When the line containing "The image size is (552, 1364)." is found in the data below, give it again along with every later line, exactly; drop the pictures.

# LISTED ENTRIES
──────────────────────────────
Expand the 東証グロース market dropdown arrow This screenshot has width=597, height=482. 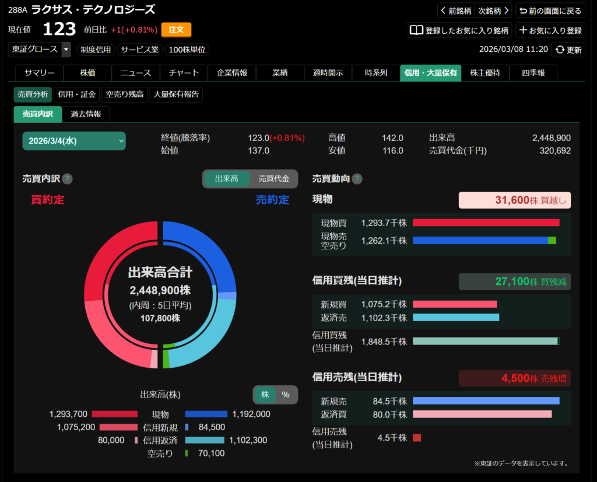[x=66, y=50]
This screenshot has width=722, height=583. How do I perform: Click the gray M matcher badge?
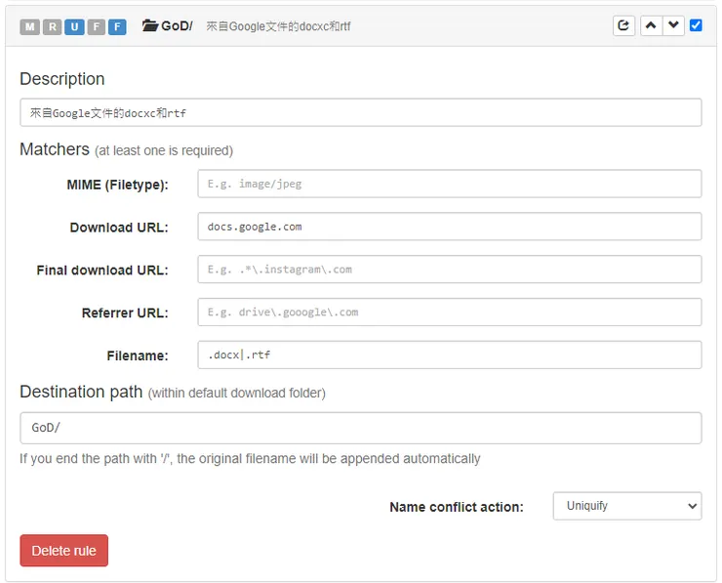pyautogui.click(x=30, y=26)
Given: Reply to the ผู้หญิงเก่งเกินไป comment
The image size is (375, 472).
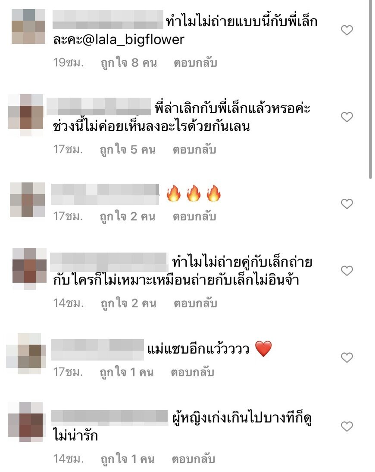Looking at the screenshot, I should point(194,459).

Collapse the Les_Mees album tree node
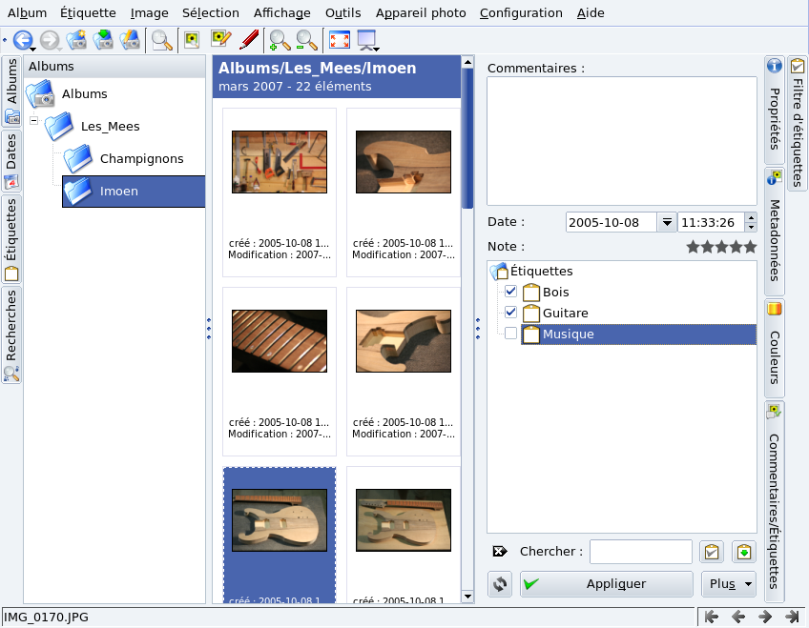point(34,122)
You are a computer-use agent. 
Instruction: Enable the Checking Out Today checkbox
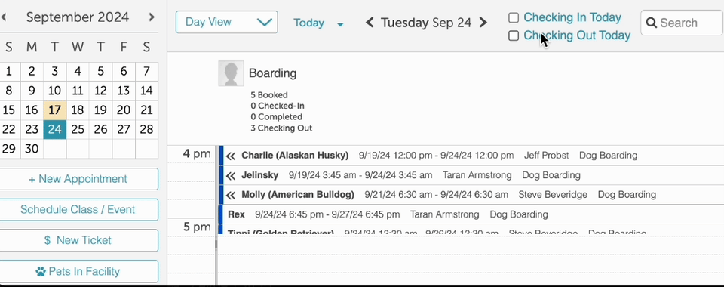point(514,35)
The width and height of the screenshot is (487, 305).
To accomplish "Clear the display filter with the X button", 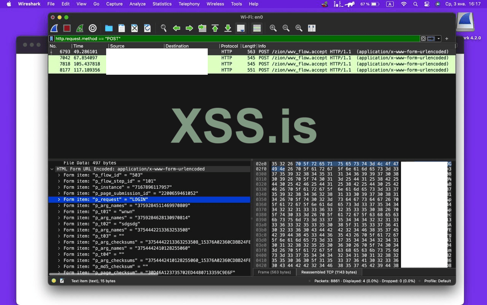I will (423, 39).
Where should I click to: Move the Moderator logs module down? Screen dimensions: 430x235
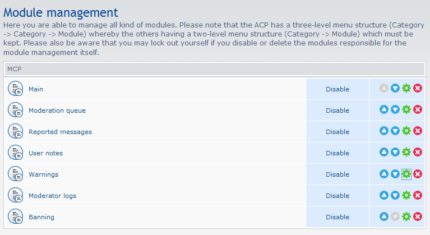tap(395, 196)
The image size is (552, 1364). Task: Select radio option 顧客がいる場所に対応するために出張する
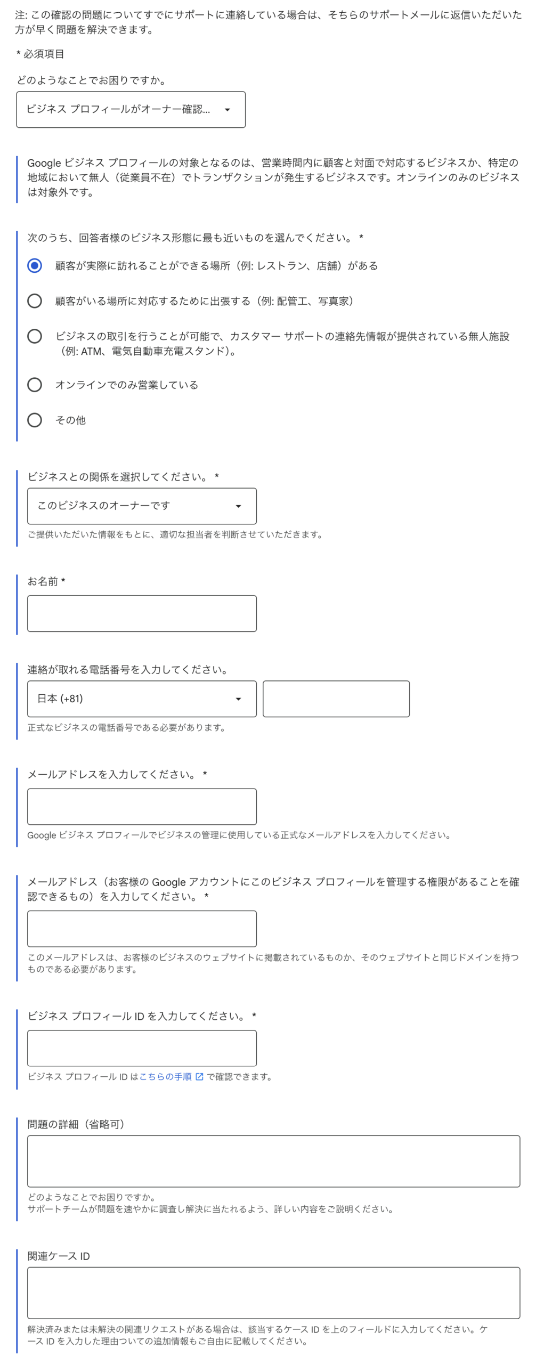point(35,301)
──────────────────────────────
# EXERCISE RESPONSE
The image size is (552, 1364). Task: Select radio option 顧客がいる場所に対応するために出張する
point(35,301)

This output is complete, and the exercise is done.